Indeed, the signs are that the problems experienced by KPNQwest and
WorldCom could spread to other providers working under the same
over-ambitious business models and massive debt burdens.
But what are the options for firms that may be re-evaluating how
they buy network capacity?
Allen Timpany, chief executive of Vanco, a virtual network
operator, says user companies have three choices.
"Option one is to maintain the status quo or change carrier," he
says. "But by remaining with their existing supplier or changing to
another carrier, corporations could find themselves underwriting
considerable ongoing financial and business risks.
"After all, despite major cost-cutting programmes, unprecedented
redundancies and intensive restructuring, network carriers are
still facing a time of enormous uncertainty.
"The recent problems of multiple, high-profile organisations
suggest there are inherent flaws in the way all these companies do
business."
In addition, Timpany says that if a truly global network is to be
achieved it will be through multiple transmission providers.
The second option, he says, is for companies to do the legwork
themselves. "To offset the risks it is possible to sign contracts
with multiple carriers, providing back-up networks from different
providers," he says. "However, the administrative burdens of doing
this are considerable and there is no guarantee of service quality
or reliability. The onus will also be on you to manage the traffic
through a complex web of tier-one and tier-two providers.
"This would necessitate building a team of people with specialist
technical design skills, traffic management knowledge and contract
negotiation expertise," he says.
Option three, according to Timpany, is to sign up to a virtual
network operator. This is where Timpany has to declare a vested
interest - but what are the arguments in favour of this
choice?
"Rather than build their own infrastructure, the virtual network
operator assembles the best package of network components from
multiple network carriers in line with the customer's own
requirements," he says.
"Often that would mean back-up services from a different carrier to
the primary in-country supplier to increase disaster recovery
effectiveness."
Timpany says virtual network operators offer their customers
flexibility by utilising short-term contracts for transmission from
different providers, by providing the end-user with long-term
stability and continuity of service.
"Even if conditions worsen, customers have an extra level of
insulation from problems provided by an international team of
network planners and engineers, anticipating many risk scenarios
and delivering solutions to unexpected problems," he says.
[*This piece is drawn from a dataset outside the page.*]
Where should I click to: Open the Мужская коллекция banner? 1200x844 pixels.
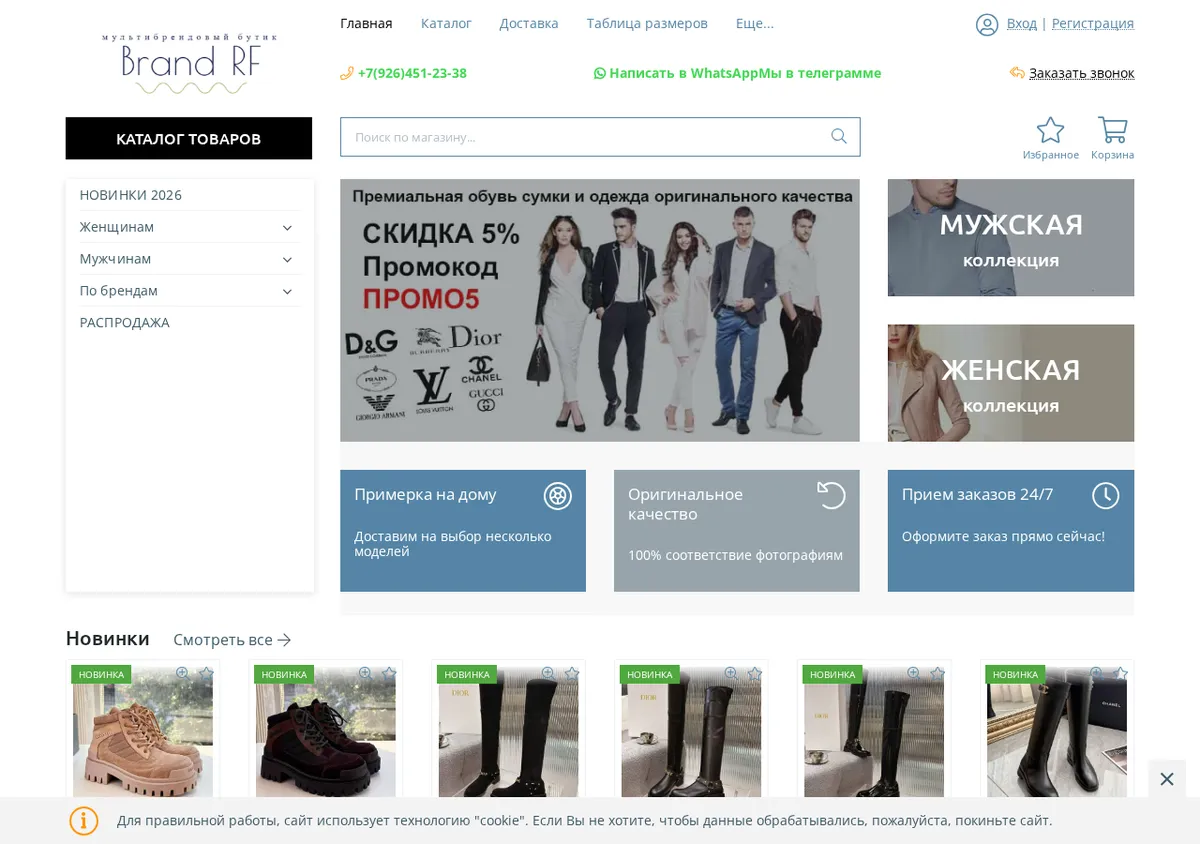[1011, 238]
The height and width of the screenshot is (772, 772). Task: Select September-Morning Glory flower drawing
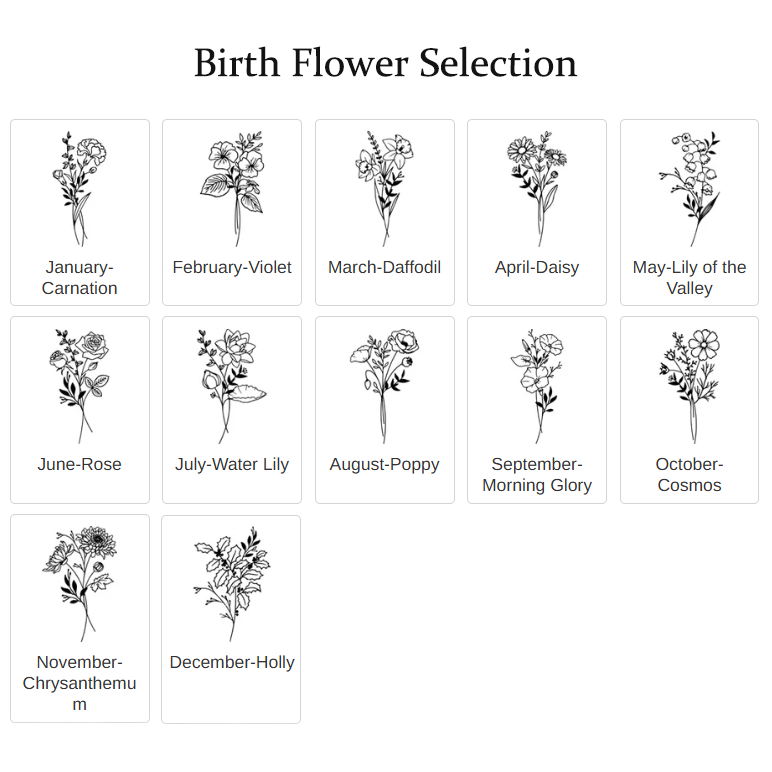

Finally, Timpany claims that the virtual network operator takes a
proactive approach to service delivery. This is because these
companies stand or fall by the service they offer, so they are
always trying to deliver a higher value solution.
"They review service quality on a continuous basis to ensure
customers are always getting the best deal. And, unlike individual
carriers which leapfrog each other with technology developments,
the virtual network operator is committed to keeping customers on
the cusp of technology," he says.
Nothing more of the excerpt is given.